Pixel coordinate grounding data

%%

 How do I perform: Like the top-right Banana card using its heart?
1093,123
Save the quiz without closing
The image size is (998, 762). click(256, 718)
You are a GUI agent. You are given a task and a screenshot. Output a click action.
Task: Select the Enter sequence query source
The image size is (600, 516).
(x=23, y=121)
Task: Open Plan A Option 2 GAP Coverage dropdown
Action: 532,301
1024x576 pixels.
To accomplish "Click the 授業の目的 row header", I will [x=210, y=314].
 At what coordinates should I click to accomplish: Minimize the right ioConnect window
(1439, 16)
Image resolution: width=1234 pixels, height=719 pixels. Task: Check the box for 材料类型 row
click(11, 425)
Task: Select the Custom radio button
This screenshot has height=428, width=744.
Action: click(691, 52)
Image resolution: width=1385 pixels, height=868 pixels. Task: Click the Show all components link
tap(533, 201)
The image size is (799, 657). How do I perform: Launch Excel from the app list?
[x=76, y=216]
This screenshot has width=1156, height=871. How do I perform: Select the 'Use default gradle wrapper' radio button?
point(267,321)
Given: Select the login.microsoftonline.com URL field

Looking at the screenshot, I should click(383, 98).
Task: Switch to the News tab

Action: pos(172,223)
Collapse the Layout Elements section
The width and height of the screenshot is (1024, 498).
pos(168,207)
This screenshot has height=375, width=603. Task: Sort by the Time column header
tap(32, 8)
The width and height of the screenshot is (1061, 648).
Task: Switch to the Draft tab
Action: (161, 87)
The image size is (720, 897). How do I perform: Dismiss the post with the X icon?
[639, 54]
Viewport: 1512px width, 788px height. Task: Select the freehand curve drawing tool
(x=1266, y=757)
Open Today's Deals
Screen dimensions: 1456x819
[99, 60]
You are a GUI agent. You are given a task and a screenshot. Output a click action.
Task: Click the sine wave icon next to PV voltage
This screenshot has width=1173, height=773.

%%

WHAT IS EXPECTED: Using the entries above, restate word for word every line from the one that contains "This screenshot has width=1156, height=871." through the last.

RESPONSE:
This screenshot has width=1156, height=871. How do I perform: Select the 'Use default gradle wrapper' radio button?
point(267,321)
Given: Select the login.microsoftonline.com URL field

Looking at the screenshot, I should click(383, 98).
Task: Switch to the News tab

Action: pos(172,223)
Collapse the Layout Elements section
The width and height of the screenshot is (1024, 498).
pos(168,207)
This screenshot has height=375, width=603. Task: Sort by the Time column header
tap(32, 8)
The width and height of the screenshot is (1061, 648).
Task: Switch to the Draft tab
Action: (161, 87)
The image size is (720, 897). How do I perform: Dismiss the post with the X icon?
[639, 54]
Viewport: 1512px width, 788px height. Task: Select the freehand curve drawing tool
(x=1266, y=757)
Open Today's Deals
Screen dimensions: 1456x819
[99, 60]
You are a GUI agent. You are given a task and a screenshot. Output a click action.
Task: Click the sine wave icon next to PV voltage
This screenshot has width=1173, height=773.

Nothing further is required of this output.